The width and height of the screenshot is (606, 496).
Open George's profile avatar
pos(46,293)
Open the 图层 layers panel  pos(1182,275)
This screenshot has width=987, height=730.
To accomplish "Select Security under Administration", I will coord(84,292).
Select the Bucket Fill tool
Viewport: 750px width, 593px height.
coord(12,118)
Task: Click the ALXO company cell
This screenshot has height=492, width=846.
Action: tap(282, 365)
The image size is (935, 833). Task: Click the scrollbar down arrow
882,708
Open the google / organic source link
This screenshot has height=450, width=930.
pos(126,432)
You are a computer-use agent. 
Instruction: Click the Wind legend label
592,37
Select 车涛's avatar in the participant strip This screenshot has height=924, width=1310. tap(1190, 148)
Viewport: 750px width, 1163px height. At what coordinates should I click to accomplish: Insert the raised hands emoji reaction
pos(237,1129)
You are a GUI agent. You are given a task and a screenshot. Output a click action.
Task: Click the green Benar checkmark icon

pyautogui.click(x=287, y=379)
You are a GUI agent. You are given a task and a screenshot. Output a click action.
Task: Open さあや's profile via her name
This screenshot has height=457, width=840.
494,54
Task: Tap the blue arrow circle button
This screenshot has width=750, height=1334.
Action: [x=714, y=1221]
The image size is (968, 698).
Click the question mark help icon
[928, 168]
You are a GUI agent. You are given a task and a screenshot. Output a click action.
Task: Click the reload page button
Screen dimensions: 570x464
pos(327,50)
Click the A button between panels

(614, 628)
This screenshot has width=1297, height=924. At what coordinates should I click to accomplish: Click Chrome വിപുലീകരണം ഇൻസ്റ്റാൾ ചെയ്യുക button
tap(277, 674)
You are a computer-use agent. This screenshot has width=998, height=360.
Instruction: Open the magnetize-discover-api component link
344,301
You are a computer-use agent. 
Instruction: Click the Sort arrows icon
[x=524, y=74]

[Written request]:
Which lines run from the one containing "This screenshot has width=1297, height=924." through the end of the items? Quote them verbatim, both ends included.

[Expected answer]:
This screenshot has width=1297, height=924. At what coordinates should I click to accomplish: Click Chrome വിപുലീകരണം ഇൻസ്റ്റാൾ ചെയ്യുക button
tap(277, 674)
You are a computer-use agent. This screenshot has width=998, height=360.
Instruction: Open the magnetize-discover-api component link
344,301
You are a computer-use agent. 
Instruction: Click the Sort arrows icon
[x=524, y=74]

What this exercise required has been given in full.